Olmec and his mum Emmental are both ‘white’ reindeer too, or at least what we would refer to as a white or light coloured reindeer. In August, on the right, (and 3 years later!) they are much greyer, about halfway from summer to winter coats, but reindeer’s coats bleach in the light throughout the winter months, turning them much whiter by spring.

Many light coloured reindeer also have white face markings, as Svalbard demonstrates here. The darker markings on calf coats tend to be much less obvious as adults though – you have to peer closely to see Svalbard’s dark leg nowadays! While he’s not a light coloured reindeer as such now, he’s still on the pale side.

Not all light coloured adults start out light though, as LX and Diamond demonstrate here. White foreheads on a brown calf generally signify a calf will turn white in adulthood though! It’s not a particularly common colouration though – I think these are the only two I remember in my time here (or at least the only two who survived to adulthood – there may have been others).

Finally, there’s always one or two odd ones each year. Above is Brie, a sort of slate-grey colour as a calf with a little white nose, but generally she’s pretty much normal coloured now as an adult, albeit still rather greyish. She was a very pretty calf!

And finally Spartan, again slate grey as a calf but on the darker side as an adult. His pale eyes are a giveaway for his slightly odd colouration though, and as a breeding bull he’s thrown some equally unusual looking calves this spring!

There’s nothing more exciting than walking towards a cow who just calved, having eventually tracked them down – knowing you’re the very first human to lay eyes on that calf. At 8am when reporting from the hill down to Reindeer House, having been on the early shift and out for two or three hours already, I’ve squeaked “You’ll never guess what colour so-and-so’s calf is!” down a phone excitedly many times in the past. Freezing toes, soaked clothes and rumbling belly temporarily forgotten.

Hen

Visiting the Cromdale reindeer

Before we went into lockdown I had one last day of fun catching up with with our boys and girls free-ranging on the Cromdale Hills. The ‘Christmas Reindeer’ (males who are trained to harness) are generally fairly lazy and don’t stray too far but every now and again the females, accompanied by the young bulls, wander off a bit further away than we like.

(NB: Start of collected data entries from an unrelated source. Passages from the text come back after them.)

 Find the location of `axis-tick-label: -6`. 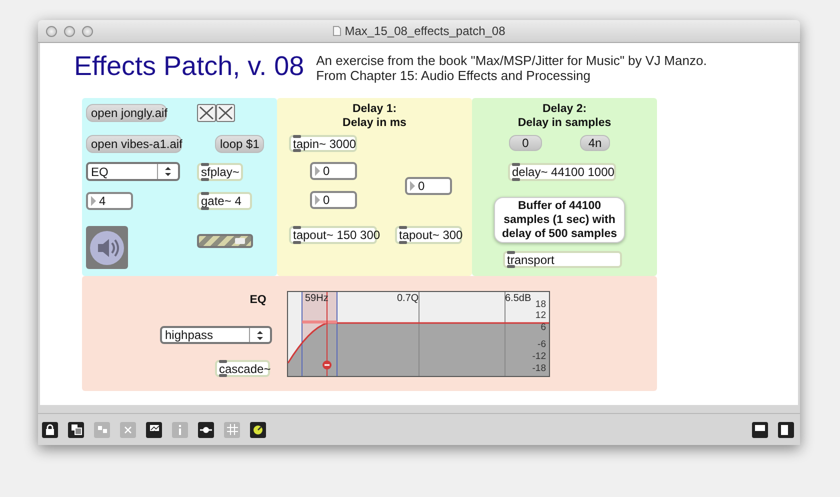

axis-tick-label: -6 is located at coordinates (542, 344).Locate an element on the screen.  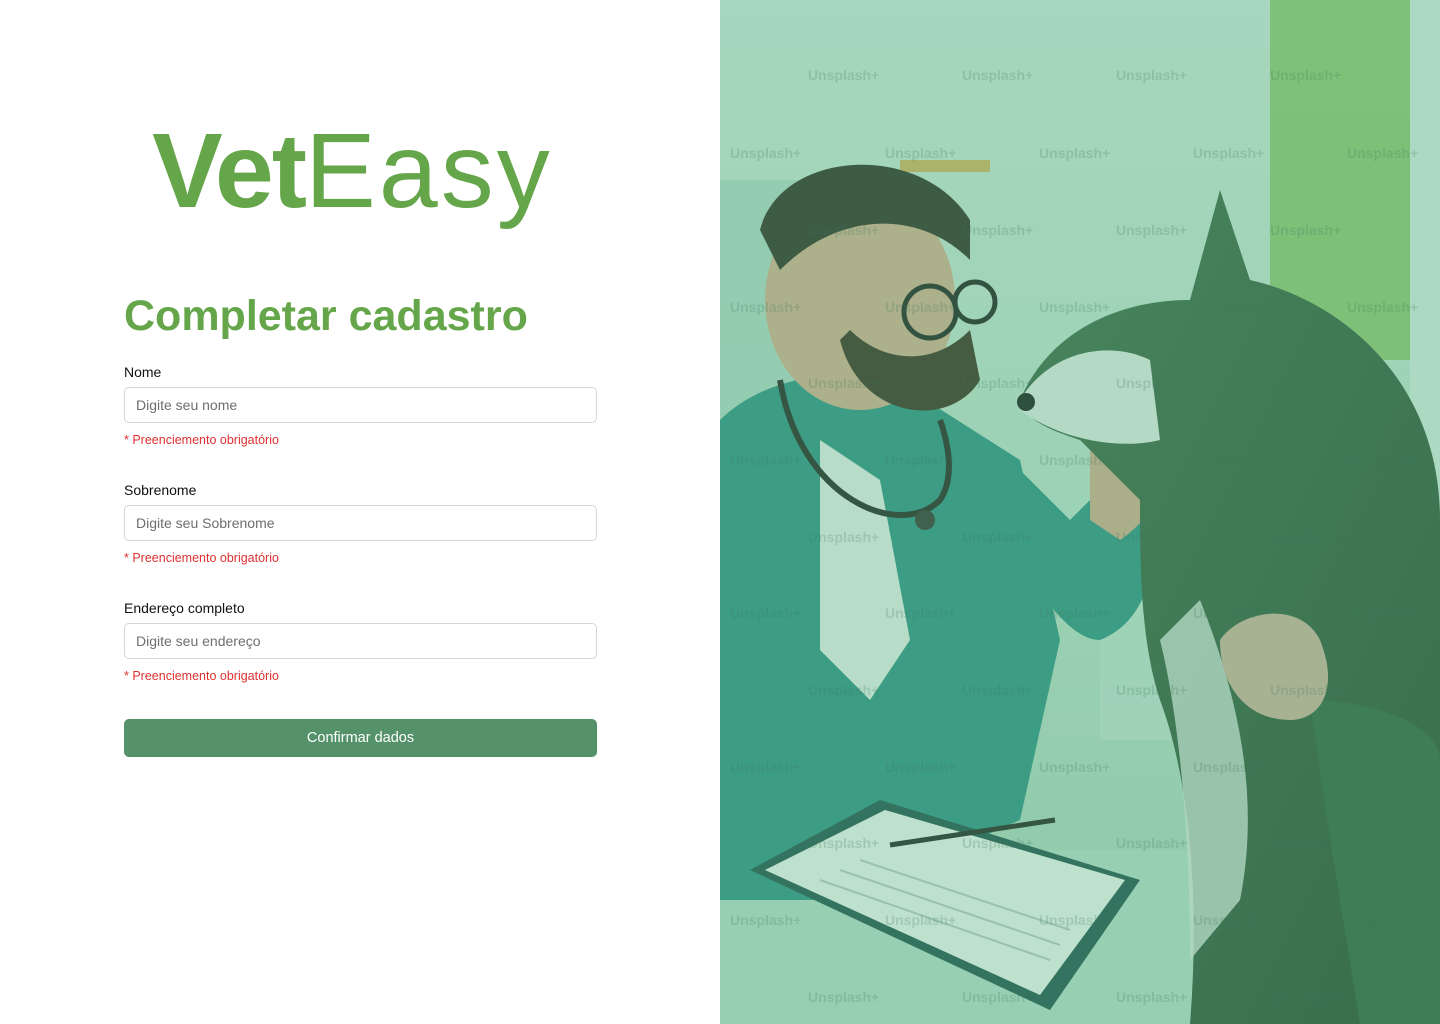
page-title: Completar cadastro is located at coordinates (326, 316).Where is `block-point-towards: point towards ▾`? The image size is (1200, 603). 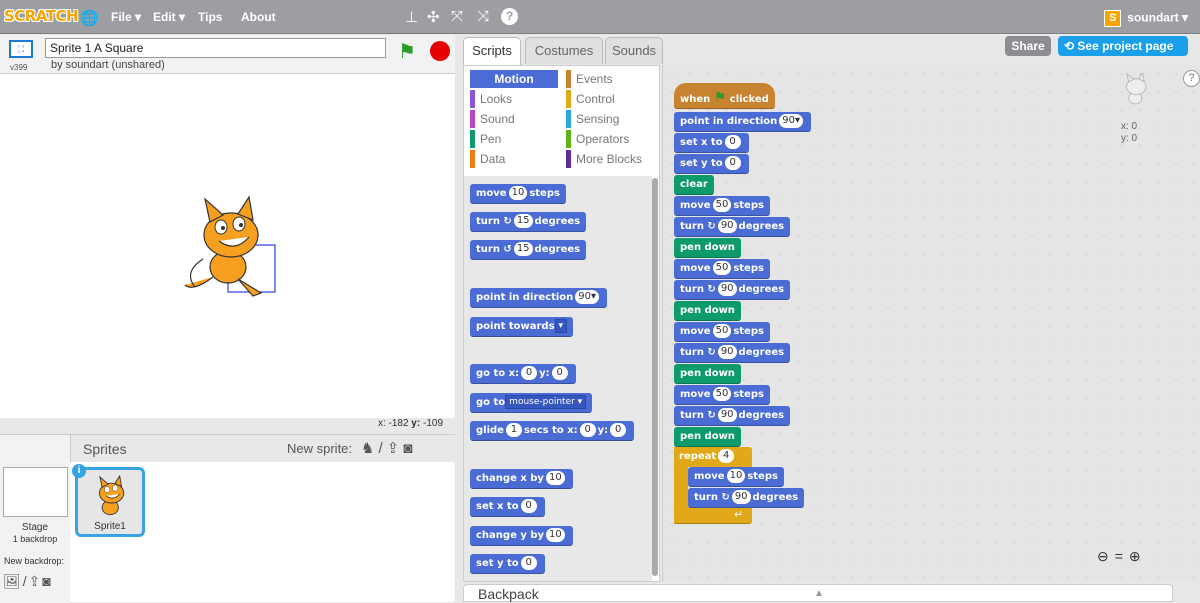 block-point-towards: point towards ▾ is located at coordinates (522, 327).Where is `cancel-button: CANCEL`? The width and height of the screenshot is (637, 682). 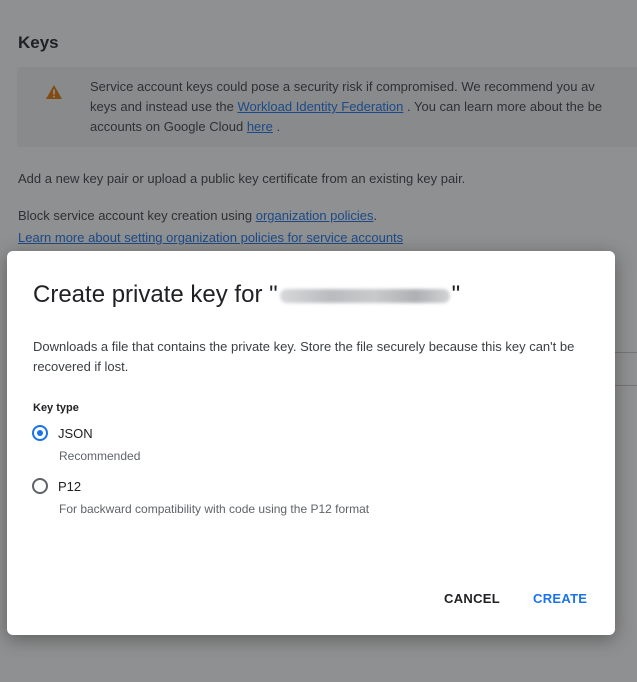
cancel-button: CANCEL is located at coordinates (472, 598).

I headed off into the hills with Tip, herd owner Tilly’s son Alex’s (and his wife Emily’s) dog, to help them find their way back to where they should be. By walking into the hills towards the reindeer and making her bark it is usually sufficient to get the reindeer to head swiftly back in the opposite direction. As the Cromdale Hills form a vaguely straight rounded ridgeline the reindeer – usually – head in the right direction easily enough. Once within a few hundred metres of the reindeer they spotted Tip and myself before promptly turning round and making there way back in the other direction.

With Part 1 of our job done Tip and I made our way back to the van and headed off to the farm. Tip’s work for the day was done, but not for me. Back up onto the Cromdales, this time powered by a quad bike to carry the feed. I caught up with all the reindeer, some of which I hadn’t seen in about five months, giving them some food to reinforce which part of the hills are ‘good’ and which are ‘bad’ to be on. It’s always good to catch up with them. They all seemed in good health and a few antlers starting to grow amongst the bulls. Roman looks to have got a bit of a head start on the other boys!

Hope you enjoy a few of the photos below

Chris

Frost and the boys waiting expectantly by the quad bike (i.e. buffet on wheels).
Diamond enjoying the afternoon sunshine!
Dr Seuss enjoying the wonderful views from the Cromdale hills.
Galilee showing off her beautiful beard, proving once again that females look great with beards too!
Spartan – one of our lovely young bulls.